Tentu saja pertanyaan itu akan terlontar. Sudah kepalang tanggung, pada akhirnya Rani menceritakannya. Bu Yuni tak terkejut karna menurutnya rumah itu memang berhantu dan memiliki aura negatif untuk menarik hal-hal mistis di sekitarnya. Rani menunduk lemas, dia tak memiliki pilihan selain bertahan selama yang ia bisa. Dika sudah menceritakan semuanya tentang keuangan mereka yang jelas Rani sudah mengetahuinya.

                          "Apa bu Yuni punya saran ?"

                      Bu Yuni menghembuskan nafas dalam dan mulai bercerita bahwa dulu jauh sebelum keluarga Rani datang, orang yang juga menyewa rumah disana pernah meminta bantuannya tapi ternyata kyai yang memagari rumah bu Yuni tak mampu membasmi jin yang berada di kontrakan mbak Rani.
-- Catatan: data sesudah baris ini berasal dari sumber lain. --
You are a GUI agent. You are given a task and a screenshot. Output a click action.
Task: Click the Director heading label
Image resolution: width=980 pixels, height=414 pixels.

Katanya, energinya terlalu kuat dan semakin dilawan semakin banyak yang berdatangan. Bu Yuni meminta Rani untuk lebih khusuk beribadah, entah akan berhasil atau tidak tapi hal itu patut untuk dicoba.

                       Rani memilih berdiam di rumah bu Yuni sampai Rasti pulang. Sekitar pukul tiga sore barulah ia kembali ke rumah. Membereskan semua pekerjaan sembari menunggu kepulangan Dika. Hari itu Mayang tidak datang tapi entah untuk hari-hari berikutnya. Toni memberikan beberapa saran kepada Dika, mulai dari meminta saudaranya turut menginap disana agar Rani memiliki teman di rumah hingga memasang cctv untuk memantau keadaan. Dengan begitu Dika bisa memantau Rani setiap saat dan lekas mengetahui jika terjadi hal yang mencurigakan termasuk jika jin-jin usil kembali datang. Setelah saran dimusyawarahkan, diputuskan untuk memasang cctv saja karna tak ada satupun saudara mereka yang memiliki waktu luang, semuanya bekerja dan percuma saja meminta mereka tinggal jika ujung-ujungnya Rani tetap sendirian ketika siang.

BAB 6 SELESAI
Terjawab sudah Ya kalau sebenarnya Mayang itu Bukan Manusia.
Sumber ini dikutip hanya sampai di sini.